A Logstash JDBC input turns rows from a relational database into pipeline events without staging CSV exports or writing a separate poller. Regular polling keeps operational or application data moving into downstream pipelines while the database remains the source of truth.
The jdbc input plugin loads a vendor JDBC driver jar, connects through a JDBC URL, runs a SQL statement, and converts each returned row into a Logstash event. Incremental polling uses sql_last_value, which is written to a metadata file so later runs resume from the previous checkpoint instead of starting from the beginning.
Current Logstash releases do not bundle JDBC drivers, and a custom last_run_metadata_path only works when its parent directory already exists and is writable by the logstash service user. On package-based Linux installs, keeping the driver jar, password file, and checkpoint file in predictable paths makes pipeline validation and service restarts much easier.
Related: How to create a Logstash keystore
Related: How to add a secret to a Logstash keystore
$ sudo install -d -m 0755 /usr/share/logstash/vendor/jdbc $ sudo install -m 0644 postgresql.jar /usr/share/logstash/vendor/jdbc/postgresql.jar
The JDBC input does not ship with database drivers. Replace the jar name, jdbc_driver_library, jdbc_driver_class, and jdbc_connection_string with the values for MySQL, MariaDB, SQL Server, Oracle, or another supported JDBC source when needed.
$ sudo install -o root -g logstash -m 0750 -d /etc/logstash/secrets /var/lib/logstash/jdbc_last_run $ printf '%s\n' 'db-reader-password' | sudo tee /etc/logstash/secrets/jdbc-orders.pwd >/dev/null $ sudo chown root:logstash /etc/logstash/secrets/jdbc-orders.pwd $ sudo chmod 0640 /etc/logstash/secrets/jdbc-orders.pwd
If last_run_metadata_path points to a custom file, its parent directory must exist before the pipeline starts or the JDBC scheduler can query successfully but fail when it tries to write the checkpoint.
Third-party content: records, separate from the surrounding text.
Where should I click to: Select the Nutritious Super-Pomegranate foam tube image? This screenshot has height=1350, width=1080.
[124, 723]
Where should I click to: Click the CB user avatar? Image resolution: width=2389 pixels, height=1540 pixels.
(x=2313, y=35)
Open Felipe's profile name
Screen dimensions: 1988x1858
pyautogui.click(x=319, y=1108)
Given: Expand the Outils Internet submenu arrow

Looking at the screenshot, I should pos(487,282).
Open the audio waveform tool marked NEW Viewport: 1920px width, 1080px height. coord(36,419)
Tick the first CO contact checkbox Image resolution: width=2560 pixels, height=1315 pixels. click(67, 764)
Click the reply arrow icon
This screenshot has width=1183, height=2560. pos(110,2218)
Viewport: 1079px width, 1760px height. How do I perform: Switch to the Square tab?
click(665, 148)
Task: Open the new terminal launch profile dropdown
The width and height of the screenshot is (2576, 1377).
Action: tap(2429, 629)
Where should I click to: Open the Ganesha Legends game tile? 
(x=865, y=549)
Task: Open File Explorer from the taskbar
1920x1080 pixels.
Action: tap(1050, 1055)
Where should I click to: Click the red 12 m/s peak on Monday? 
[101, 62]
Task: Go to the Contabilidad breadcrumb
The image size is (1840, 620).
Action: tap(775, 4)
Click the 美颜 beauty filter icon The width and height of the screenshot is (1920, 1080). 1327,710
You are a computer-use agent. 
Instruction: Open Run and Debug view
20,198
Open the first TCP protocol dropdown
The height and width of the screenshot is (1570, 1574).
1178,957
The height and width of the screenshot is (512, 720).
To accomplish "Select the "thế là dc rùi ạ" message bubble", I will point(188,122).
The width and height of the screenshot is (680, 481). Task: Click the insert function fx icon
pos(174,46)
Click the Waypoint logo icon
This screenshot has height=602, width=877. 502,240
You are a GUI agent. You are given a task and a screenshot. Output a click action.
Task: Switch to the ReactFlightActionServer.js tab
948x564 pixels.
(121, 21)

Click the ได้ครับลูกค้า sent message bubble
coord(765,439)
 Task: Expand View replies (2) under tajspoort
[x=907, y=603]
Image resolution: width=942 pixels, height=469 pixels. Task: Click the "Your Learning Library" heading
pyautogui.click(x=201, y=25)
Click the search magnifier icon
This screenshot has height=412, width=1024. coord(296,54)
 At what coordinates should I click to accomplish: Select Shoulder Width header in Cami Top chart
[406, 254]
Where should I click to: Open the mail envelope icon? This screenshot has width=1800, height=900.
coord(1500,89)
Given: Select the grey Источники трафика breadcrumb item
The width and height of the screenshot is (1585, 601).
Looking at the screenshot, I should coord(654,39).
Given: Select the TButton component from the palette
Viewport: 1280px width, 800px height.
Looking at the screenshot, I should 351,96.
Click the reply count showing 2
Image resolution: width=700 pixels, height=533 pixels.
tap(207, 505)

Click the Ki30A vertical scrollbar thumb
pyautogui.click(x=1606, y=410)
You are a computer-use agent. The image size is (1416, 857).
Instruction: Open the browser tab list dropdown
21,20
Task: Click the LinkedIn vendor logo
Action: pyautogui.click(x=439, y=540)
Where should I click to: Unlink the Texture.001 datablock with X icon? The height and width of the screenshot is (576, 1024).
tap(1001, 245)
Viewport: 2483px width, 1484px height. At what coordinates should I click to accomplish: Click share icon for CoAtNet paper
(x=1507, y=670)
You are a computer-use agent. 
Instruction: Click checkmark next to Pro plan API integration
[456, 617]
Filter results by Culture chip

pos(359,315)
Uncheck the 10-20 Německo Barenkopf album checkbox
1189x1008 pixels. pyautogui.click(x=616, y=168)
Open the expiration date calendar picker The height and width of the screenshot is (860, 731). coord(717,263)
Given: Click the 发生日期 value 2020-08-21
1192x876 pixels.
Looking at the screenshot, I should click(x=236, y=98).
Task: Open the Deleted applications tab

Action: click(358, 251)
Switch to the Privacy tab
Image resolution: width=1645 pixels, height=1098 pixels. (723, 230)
A password file keeps the secret out of the pipeline definition. Use the Logstash keystore instead when the service already relies on keystore-backed substitutions.
input {
jdbc {
id => "jdbc_orders"
jdbc_driver_library => "/usr/share/logstash/vendor/jdbc/postgresql.jar"
jdbc_driver_class => "org.postgresql.Driver"
jdbc_connection_string => "jdbc:postgresql://db.example.net:5432/app"
jdbc_user => "logstash"
jdbc_password_filepath => "/etc/logstash/secrets/jdbc-orders.pwd"
period => "1m"
statement => "SELECT id, customer_email, updated_at FROM orders WHERE updated_at > :sql_last_value ORDER BY updated_at ASC, id ASC"
use_column_value => true
tracking_column => "updated_at"
tracking_column_type => "timestamp"
jdbc_validate_connection => true
jdbc_validation_timeout => 50
last_run_metadata_path => "/var/lib/logstash/jdbc_last_run/orders.yml"
}
}
output {
stdout {
codec => json_lines
}
}
Use schedule with a cron expression such as */5 * * * * UTC when the poll must align to wall-clock times. Keep period when only a fixed interval matters, or omit both lines to run the statement once at startup.
The stdout output is useful for the first successful poll because it proves the JDBC input is emitting events before another destination is added. Replace it with the target output after validation. Related: How to configure Logstash output to Elasticsearch
$ sudo -u logstash /usr/share/logstash/bin/logstash --path.settings /etc/logstash --path.data /tmp/logstash-configtest --config.test_and_exit
Using bundled JDK: /usr/share/logstash/jdk
[2026-04-08T00:00:04,469][INFO ][logstash.runner ] Starting Logstash {"logstash.version"=>"9.3.1"}
##### snipped #####
Configuration OK
[2026-04-08T00:00:08,208][INFO ][logstash.runner ] Using config.test_and_exit mode. Config Validation Result: OK. Exiting Logstash
The temporary --path.data directory keeps the syntax check away from the running service state in /var/lib/logstash.
$ sudo systemctl restart logstash
$ curl -s http://localhost:9600/_node/stats/pipelines/main?pretty=true
{
"pipelines" : {
"main" : {
"events" : {
"in" : 3,
"filtered" : 3,
"out" : 3
},
"plugins" : {
"inputs" : [ {
"id" : "jdbc_orders",
"name" : "jdbc",
"events" : {
"out" : 3
}
} ]
}
}
}
}
The monitoring API binds to 127.0.0.1 by default on package installs. If the API is secured or moved to another address or port, query the configured endpoint instead.
$ sudo cat /var/lib/logstash/jdbc_last_run/orders.yml --- 2026-04-08 00:14:00.000000000 Z
If the SQL query is running but the checkpoint file never appears, re-check the parent directory named in last_run_metadata_path and make sure the logstash service user can write to it.